Partial derivatives of implicitly defined functions

[compliant]

Homework Statement

If the equations

$$x^2 - 2(y^2)(s^2)t - 2st^2 = 1$$
$$x^2 + 2(y^2)(s^2)t + 5st^2 = 1$$

define s and t as functions of x and y, find $$\partial^2 t / \partial y^2$$

The Attempt at a Solution

Equating the two, we get 4y^2*s^2*t = -7s*t^2. My main problem is, as simple as this sounds, how do I implicitly differentiate a single term with three variables? (i.e. 4y^2*s^2*t) Because if I can implicitly differentiate it in terms of y, I can probably find $$\partial t / \partial y$$ in terms of the other partial derivatives.

 

[djeitnstine]

Partial differentiation is not implicit differentiation if that's what you mean. You simply treat all other variables as constant. In this case you get 8y*s^2 etc...

 

[compliant]

But how would I get the partial derivative of t wrt y from there? I mean, aren't we assuming t is a function of x and y (and with s as well?) ?So let me try this out:

8y*s^2*t + 4y^2($$2 \partial s / \partial y$$)t + 4y^2*s^2*($$\partial t / \partial y$$) = -7($$\partial s / \partial y$$)*t^2 - 7s($$2 \partial t / \partial y$$)

 

[gabbagabbahey]

But how would I get the partial derivative of t wrt y from there? I mean, aren't we assuming t is a function of x and y (and with s as well?) ?

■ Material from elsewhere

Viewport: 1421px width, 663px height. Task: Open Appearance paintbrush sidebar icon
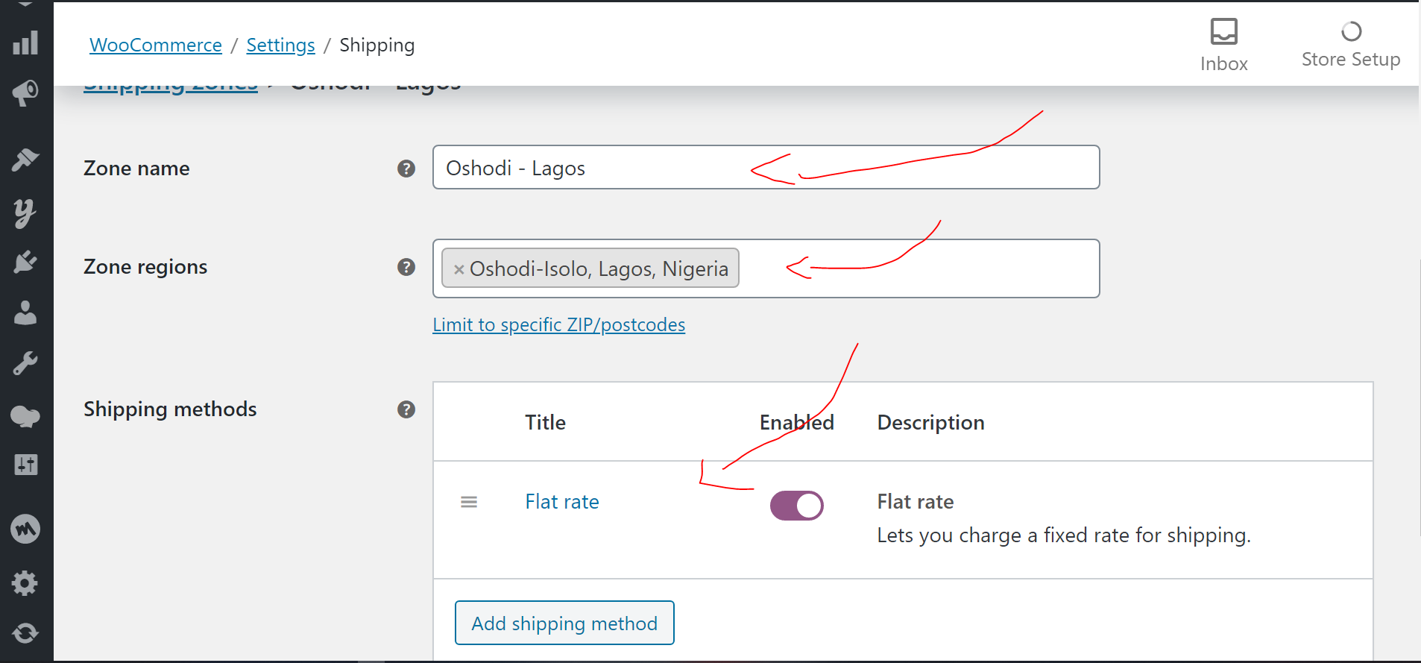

Don't combine your two original equations; instead differentiate each one with respect to $y$--- you will end up with two equations, each involving $\frac{\partial s}{\partial y}$ and $\frac{\partial t}{\partial y}$, which you can then solve for $\frac{\partial t}{\partial y}$.

 

[compliant]

Don't combine your two original equations; instead differentiate each one with respect to $y$--- you will end up with two equations, each involving $\frac{\partial s}{\partial y}$ and $\frac{\partial t}{\partial y}$, which you can then solve for $\frac{\partial t}{\partial y}$.

Sounds like a plan. So let me try this again...[-4y$s^2$t - 2$y^2$($2s\frac{\partial s}{\partial y})t$ - 2$y^2 s^2$($\frac{\partial t}{\partial y}$)] + [-2($\frac{\partial s}{\partial y})t^2$ - 2s($2 \frac{\partial t}{\partial y})$] = 1

[4y$s^2$t + 2$y^2$($2s\frac{\partial s}{\partial y})t$ + 2$y^2 s^2$($\frac{\partial t}{\partial y}$)] + [5($\frac{\partial s}{\partial y})t^2$ + 5s($2 \frac{\partial t}{\partial y})$] = 1[3($\frac{\partial s}{\partial y})t^2$ + 3s($2 \frac{\partial t}{\partial y})$] = 2

Is there a way to eliminate the $\frac{\partial s}{\partial y}$ term?

 

[gabbagabbahey]

Sounds like a plan. So let me try this again...


[-4y$s^2$t - 2$y^2$($2s\frac{\partial s}{\partial y})t$ - 2$y^2 s^2$($\frac{\partial t}{\partial y}$)] + [-2($\frac{\partial s}{\partial y})t^2$ - 2s($2 \frac{\partial t}{\partial y})$] = 1

[4y$s^2$t + 2$y^2$($2s\frac{\partial s}{\partial y})t$ + 2$y^2 s^2$($\frac{\partial t}{\partial y}$)] + [5($\frac{\partial s}{\partial y})t^2$ + 5s($2 \frac{\partial t}{\partial y})$] = 1

Careful, when you differentiate an equation, you need to differentiate both sides of it.

$$\frac{\partial}{\partial y} (1)\neq 1$$

Is there a way to eliminate the $\frac{\partial s}{\partial y}$ term?

Sure...you have 2 equations and 2 unkowns; think back to your high school algebra

 

[compliant]

Careful, when you differentiate an equation, you need to differentiate both sides of it.

$$\frac{\partial}{\partial y} (1)\neq 1$$



Sure...you have 2 equations and 2 unkowns; think back to your high school algebra

Ok, so now I have

$$3t^2 \frac {\partial s}{\partial y} = -6s \frac{\partial t}{\partial y}$$
$$\frac {\partial s}{\partial y} = \frac{-2s}{t^2} \frac{\partial t}{\partial y}$$

I sub this back into the first equations to get $\frac{\partial t}{\partial y}$. However, I get a different value for $\frac{\partial t}{\partial y}$ when I plug it into the second equation. If I'm going to write the answer, would I write them both down? Because I feel there really should only be one answer...